▶ **Instructions to follow**: Starting with the line that contains "Instruction: Select Do", copy out each line through the end of the entries below, exactly as written, and nothing else.

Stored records
******
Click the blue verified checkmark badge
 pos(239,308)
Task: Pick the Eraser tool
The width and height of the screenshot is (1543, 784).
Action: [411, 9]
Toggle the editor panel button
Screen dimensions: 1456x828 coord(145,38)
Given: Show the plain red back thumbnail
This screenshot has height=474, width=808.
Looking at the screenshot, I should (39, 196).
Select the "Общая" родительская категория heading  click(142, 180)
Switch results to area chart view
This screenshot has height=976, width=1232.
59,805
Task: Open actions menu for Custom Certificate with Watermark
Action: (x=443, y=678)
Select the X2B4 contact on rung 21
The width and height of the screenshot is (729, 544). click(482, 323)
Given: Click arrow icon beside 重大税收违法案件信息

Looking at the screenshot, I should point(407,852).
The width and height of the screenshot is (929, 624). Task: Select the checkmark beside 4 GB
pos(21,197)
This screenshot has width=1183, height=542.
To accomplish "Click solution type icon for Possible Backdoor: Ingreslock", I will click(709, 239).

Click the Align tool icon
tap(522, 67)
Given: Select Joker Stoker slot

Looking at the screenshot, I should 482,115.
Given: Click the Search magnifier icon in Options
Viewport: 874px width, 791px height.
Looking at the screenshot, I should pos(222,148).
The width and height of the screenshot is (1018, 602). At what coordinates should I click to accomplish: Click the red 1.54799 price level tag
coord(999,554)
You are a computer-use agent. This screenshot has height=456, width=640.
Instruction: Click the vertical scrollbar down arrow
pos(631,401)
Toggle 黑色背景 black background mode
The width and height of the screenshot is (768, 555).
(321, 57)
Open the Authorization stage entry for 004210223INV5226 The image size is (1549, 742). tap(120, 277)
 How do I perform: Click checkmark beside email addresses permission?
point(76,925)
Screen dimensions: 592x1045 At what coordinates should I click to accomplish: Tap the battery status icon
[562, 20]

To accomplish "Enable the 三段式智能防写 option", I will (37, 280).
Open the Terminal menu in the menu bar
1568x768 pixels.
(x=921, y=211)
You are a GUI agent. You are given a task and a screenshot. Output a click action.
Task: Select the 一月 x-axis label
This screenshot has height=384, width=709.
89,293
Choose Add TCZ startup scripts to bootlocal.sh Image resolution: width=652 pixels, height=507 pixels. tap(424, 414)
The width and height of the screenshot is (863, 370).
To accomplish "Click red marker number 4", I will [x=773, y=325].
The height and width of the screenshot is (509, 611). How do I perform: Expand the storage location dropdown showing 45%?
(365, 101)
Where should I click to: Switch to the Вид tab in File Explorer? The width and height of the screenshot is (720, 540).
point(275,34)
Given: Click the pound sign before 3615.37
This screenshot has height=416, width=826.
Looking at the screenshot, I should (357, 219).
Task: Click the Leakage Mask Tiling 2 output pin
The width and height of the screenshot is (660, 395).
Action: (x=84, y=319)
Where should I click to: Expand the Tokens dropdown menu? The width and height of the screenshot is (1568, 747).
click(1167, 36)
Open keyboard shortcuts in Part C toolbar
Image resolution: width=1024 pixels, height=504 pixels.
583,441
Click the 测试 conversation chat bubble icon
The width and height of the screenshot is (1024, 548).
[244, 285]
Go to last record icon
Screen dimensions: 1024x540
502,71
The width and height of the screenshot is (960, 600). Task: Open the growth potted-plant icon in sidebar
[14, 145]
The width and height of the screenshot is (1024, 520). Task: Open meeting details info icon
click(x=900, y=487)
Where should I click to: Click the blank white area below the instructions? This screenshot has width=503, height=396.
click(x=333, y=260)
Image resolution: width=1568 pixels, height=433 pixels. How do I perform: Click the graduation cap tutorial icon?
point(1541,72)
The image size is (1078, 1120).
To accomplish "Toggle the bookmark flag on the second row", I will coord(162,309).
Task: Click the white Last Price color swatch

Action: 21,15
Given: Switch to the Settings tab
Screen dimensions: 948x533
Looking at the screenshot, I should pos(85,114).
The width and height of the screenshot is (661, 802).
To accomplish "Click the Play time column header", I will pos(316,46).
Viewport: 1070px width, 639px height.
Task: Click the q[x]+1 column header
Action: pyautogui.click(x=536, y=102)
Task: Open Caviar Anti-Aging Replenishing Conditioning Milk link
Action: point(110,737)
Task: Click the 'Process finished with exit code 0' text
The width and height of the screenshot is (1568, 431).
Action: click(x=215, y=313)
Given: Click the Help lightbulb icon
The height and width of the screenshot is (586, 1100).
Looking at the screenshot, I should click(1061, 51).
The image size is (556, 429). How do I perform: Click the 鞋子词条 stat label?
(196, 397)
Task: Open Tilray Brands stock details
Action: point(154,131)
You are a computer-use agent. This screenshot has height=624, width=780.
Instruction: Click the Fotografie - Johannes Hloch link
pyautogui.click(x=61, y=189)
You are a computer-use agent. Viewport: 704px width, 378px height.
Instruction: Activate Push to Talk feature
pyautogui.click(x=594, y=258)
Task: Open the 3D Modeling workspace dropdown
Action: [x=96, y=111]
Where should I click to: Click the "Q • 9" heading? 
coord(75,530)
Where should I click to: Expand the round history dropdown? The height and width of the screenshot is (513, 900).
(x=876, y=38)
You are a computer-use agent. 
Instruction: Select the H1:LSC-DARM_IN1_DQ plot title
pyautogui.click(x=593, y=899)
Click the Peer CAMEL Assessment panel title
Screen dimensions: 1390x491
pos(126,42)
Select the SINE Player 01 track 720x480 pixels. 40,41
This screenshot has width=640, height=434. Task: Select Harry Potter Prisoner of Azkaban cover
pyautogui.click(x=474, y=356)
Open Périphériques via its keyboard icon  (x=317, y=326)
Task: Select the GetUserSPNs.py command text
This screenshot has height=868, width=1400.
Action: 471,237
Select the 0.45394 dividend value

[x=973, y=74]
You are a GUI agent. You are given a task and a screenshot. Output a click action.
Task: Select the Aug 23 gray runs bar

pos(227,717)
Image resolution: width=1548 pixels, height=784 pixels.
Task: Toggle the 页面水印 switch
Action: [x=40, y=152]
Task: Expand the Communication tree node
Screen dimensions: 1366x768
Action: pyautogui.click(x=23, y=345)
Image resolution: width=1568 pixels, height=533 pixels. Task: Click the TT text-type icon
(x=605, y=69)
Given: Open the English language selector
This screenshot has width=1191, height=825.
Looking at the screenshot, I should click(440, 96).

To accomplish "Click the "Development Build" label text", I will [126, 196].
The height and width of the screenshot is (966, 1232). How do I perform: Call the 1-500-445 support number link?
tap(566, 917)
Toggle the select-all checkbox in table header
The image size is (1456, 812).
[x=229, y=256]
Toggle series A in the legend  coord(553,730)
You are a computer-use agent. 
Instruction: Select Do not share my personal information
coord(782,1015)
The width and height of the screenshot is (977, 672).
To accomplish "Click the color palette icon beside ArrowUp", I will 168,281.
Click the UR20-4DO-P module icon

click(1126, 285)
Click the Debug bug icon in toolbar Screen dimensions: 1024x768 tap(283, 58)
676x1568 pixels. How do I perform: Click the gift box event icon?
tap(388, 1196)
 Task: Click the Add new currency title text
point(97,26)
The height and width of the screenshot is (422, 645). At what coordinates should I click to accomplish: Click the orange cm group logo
******
▶ **Answer section**:
Instruction: Select Do not share my personal information
coord(782,1015)
The width and height of the screenshot is (977, 672).
To accomplish "Click the color palette icon beside ArrowUp", I will 168,281.
Click the UR20-4DO-P module icon

click(1126, 285)
Click the Debug bug icon in toolbar Screen dimensions: 1024x768 tap(283, 58)
676x1568 pixels. How do I perform: Click the gift box event icon?
tap(388, 1196)
 Task: Click the Add new currency title text
point(97,26)
The height and width of the screenshot is (422, 645). At what coordinates should I click to accomplish: Click the orange cm group logo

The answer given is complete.